Visualizing Keywords in Context
11-Search for “school” in the Concordance Tab.
12-Once your search has loaded, click on the Concordance Plot tab to visualize your search results.
13-Each instance of the keyword is represented as a vertical black line. AntConc visualizes how keyword appearances are distributed across each file in the Corpus Files.
14-Clicking on a specific line takes you to that passage of the text in File View.
15-How useful do you find these preliminary visualizations? How do they compare to the types of visualizations generated on Voyant? How do these visualizations impact your understanding of the text? What questions do you have based on these visualizations?
16-If you’re familiar with Boolean searching, you know symbols can be used in a search to customize or focus your search results. AntConc uses a series of wildcard operators to allow you to further customize your search.
17-Go to Global Settings-> Wildcard Settings to view or edit the full list of available wildcard operators.
18-Search for m?n and wom?n and compare your results.
Note on operators:
The * operator is often used in Boolean searching. The ? operator is more specific because it stands in for only one character. For example, searching m*n will bring back results that include men, mean, mellon, etc. Searching m?n will return men, man, and min. Similarly, wom?n will return woman and women.
Clusters and N-Grams
19-Click on the Clusters/N-Grams tab and search for sport.
20-AntConc ranks your search results, calculates frequency, and range (number of files in which the cluster appears), while also displaying the text in the cluster.
21-The default Search Term Position places the search term on the left side of the cluster. Change the Search Term Position selection to On Right and click Start to re-run the search. How did your search results change?
22-Cluster Size determines the range for the number of terms AntConc searches and displays. How are your search results different when you change this range?
Exporting in AntConc
23-After you are satisfied with a search result, click File->Save Output to save the search result as a text file (*.txt).
24-Save the file as [SEARCH TERM]_cluster_search or another descriptive name.
25-Conduct another Cluster search for study, customize your results, and export as a text file.
26-Right click on the exported text files and open in Notepad or Notepad++ to compare search results.
Collocates and Word Lists
27-As mentioned earlier in the tutorial, Clusters analyzes what words appear most frequently alongside your search term.
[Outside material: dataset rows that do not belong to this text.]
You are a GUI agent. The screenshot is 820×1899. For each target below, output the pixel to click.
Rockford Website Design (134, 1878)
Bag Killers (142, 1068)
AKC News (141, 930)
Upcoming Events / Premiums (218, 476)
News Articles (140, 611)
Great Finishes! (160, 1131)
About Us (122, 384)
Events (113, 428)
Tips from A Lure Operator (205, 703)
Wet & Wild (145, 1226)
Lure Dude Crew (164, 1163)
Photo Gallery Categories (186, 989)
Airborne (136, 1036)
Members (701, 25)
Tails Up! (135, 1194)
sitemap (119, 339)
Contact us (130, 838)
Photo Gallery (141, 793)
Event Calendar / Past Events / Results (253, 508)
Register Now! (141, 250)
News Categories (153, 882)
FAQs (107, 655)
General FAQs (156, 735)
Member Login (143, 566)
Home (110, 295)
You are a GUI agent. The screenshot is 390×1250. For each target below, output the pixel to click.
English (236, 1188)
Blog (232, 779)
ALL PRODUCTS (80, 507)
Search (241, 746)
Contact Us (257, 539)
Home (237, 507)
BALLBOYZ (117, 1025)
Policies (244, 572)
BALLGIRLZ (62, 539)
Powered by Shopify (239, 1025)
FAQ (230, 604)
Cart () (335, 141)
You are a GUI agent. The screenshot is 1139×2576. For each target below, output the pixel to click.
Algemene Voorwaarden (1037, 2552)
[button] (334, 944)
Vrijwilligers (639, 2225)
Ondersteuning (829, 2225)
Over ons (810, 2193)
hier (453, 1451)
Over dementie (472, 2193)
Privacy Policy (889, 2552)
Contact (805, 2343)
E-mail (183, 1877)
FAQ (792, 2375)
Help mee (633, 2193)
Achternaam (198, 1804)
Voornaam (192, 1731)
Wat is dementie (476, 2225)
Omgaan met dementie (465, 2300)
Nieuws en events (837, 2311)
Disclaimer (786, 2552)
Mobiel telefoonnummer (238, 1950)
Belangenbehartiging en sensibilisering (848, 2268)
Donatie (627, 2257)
28-Collocates calculates what terms are statistically probable to appear near your search term. Freq calculates overall frequency, Freq(L) looks at frequency for terms to the left of your search term, and Freq(R) calculates frequency for terms to the right of your search term. Stat uses the Mutual Information (MI) and T-score calculations outlined in Stubbs (1995) to calculate the statistical probability of term collocation.
29-Use family as your search term.
30-AntConc will display a pop-up window message about needing to generate a Word List. Click OK to have AntConc generate that list automatically.
31-What terms are statistically likely to appear in proximity to your search term? What happens when you change the Window Span (number of words to the right and left of your search term AntConc will include in the analysis)?
- What do you notice is similar about Voyant Tools and AntConc as digital tools for textual analysis? What are the differences?
- Which did you prefer working with? Why?
- How was your understanding of the text impacted by the analysis we did in AntConc? What questions do you still have?
- What would be your next step in analyzing this text, using Voyant or AntConc?
- What types of research questions can you see textual analysis being useful to answer or respond to?